1867 – Garibaldi and his followers are defeated in the Battle of Mentana and fail to end the Pope’s Temporal power in Rome (it would be achieved three years later).
1883 – American Old West: Self-described “Black Bart the poet” gets away with his last stagecoach robbery, but leaves an incriminating clue that eventually leads to his capture.
1887 – Coimbra Academic Association, the oldest students’ union in Portugal, is founded.
1903 – With the encouragement of the United States, Panama separates from Colombia.
1905 – Czar Nicholas II of Russia signs a document of amnesty for political prisoners.
1911 – Chevrolet officially enters the automobile market in competition with the Ford Model T.
1913 – The United States introduces an income tax.
1918 – Austria-Hungary enters into an armistice with the Allies, and the Habsburg-ruled empire dissolves.
1918 – Poland declares its independence from Russia.
1930 – Getulio Dornelles Vargas becomes Head of the Provisional Government in Brazil after a bloodless coup on October 24.
1935 – George II of Greece regains his throne through a popular plebiscite.
1942 – World War II: The Koli Point action begins during the Guadalcanal Campaign and ends on November 12.
1943 – World War II: 500 aircraft of the U.S. 8th Air Force devastate Wilhelmshafen harbor in Germany.
1957 – Sputnik program: The Soviet Union launches Sputnik 2. On board is the first animal to enter orbit, a dog named Laika.
1964 – Washington D.C. residents are able to vote in a presidential election for the first time.
1967 – Vietnam War: The Battle of Dak To begins.
1969 – Vietnam War: U.S. President Richard M. Nixon addresses the nation on television and radio, asking the “silent majority” to join him in solidarity on the Vietnam War effort and to support his policies.
1973 – Mariner program: NASA launches the Mariner 10 toward Mercury. On March 29, 1974, it becomes the first space probe to reach that planet.
1978 – Dominica gains its independence from the United Kingdom.
1979 – Greensboro massacre: Five members of the Communist Workers Party are shot dead and seven are wounded by a group of Klansmen and neo-Nazis during a “Death to the Klan” rally in Greensboro, North Carolina, United States.
1982 – The Salang tunnel fire in Afghanistan kills up to 2,000 people.
1986 – Iran-Contra Affair: The Lebanese magazine Ash-Shiraa reports that the United States has been secretly selling weapons to Iran in order to secure the release of seven American hostages held by pro-Iranian groups in Lebanon.
1986 – The Federated States of Micronesia gain independence from the United States of America.
1988 – Sri Lankan Tamil mercenaries try to overthrow the Maldivian government. At President Maumoon Abdul Gayoom’s request, the Indian military suppresses the coup attempt within 24 hours.

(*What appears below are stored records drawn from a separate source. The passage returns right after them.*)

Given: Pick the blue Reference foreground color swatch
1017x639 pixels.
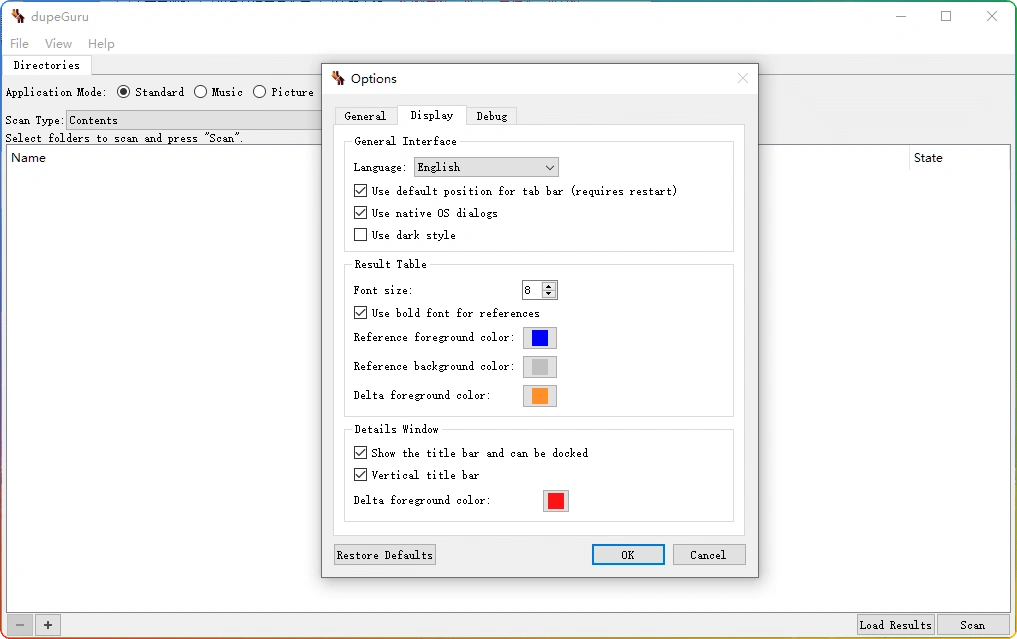Looking at the screenshot, I should pyautogui.click(x=540, y=338).

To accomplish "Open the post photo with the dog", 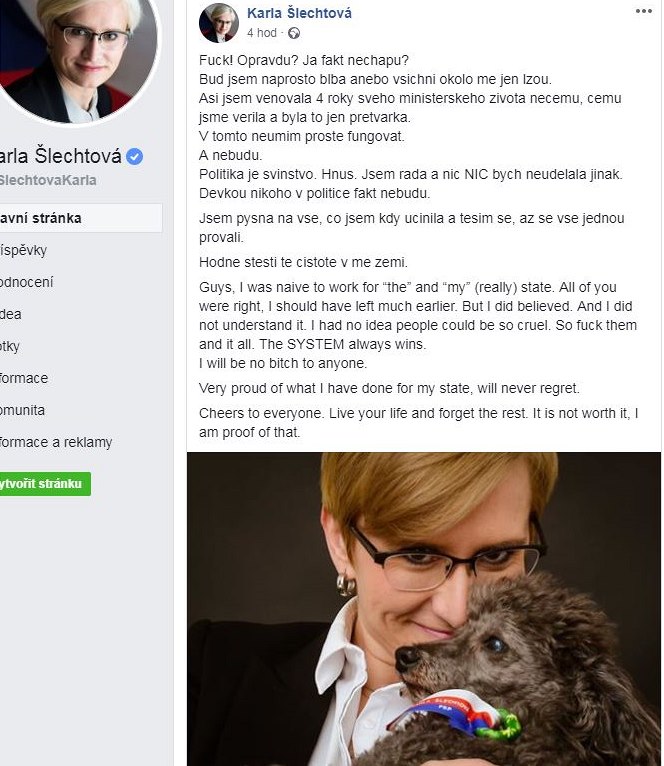I will 424,608.
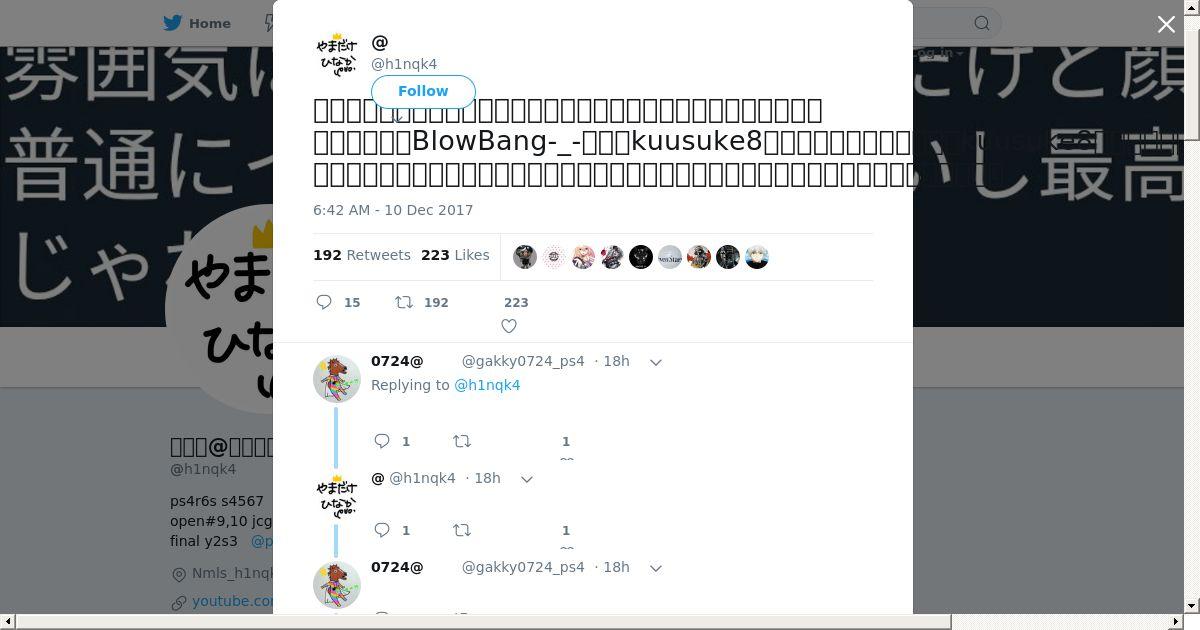Screen dimensions: 1200x630
Task: Expand options caret on second gakky0724_ps4 reply
Action: point(656,568)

1997 – The United States of America imposes economic sanctions against Sudan in response to its human rights abuses of its own citizens and its material and political assistance to Islamic extremist groups across the Middle East and Eastern Africa.
2007 – Pervez Musharraf declares emergency rule across Pakistan. He suspends the Constitution, imposes a State of Emergency, and fires the chief justice of the Supreme Court.
2013 – A solar eclipse sweeps across Africa, Europe and the Eastern United States.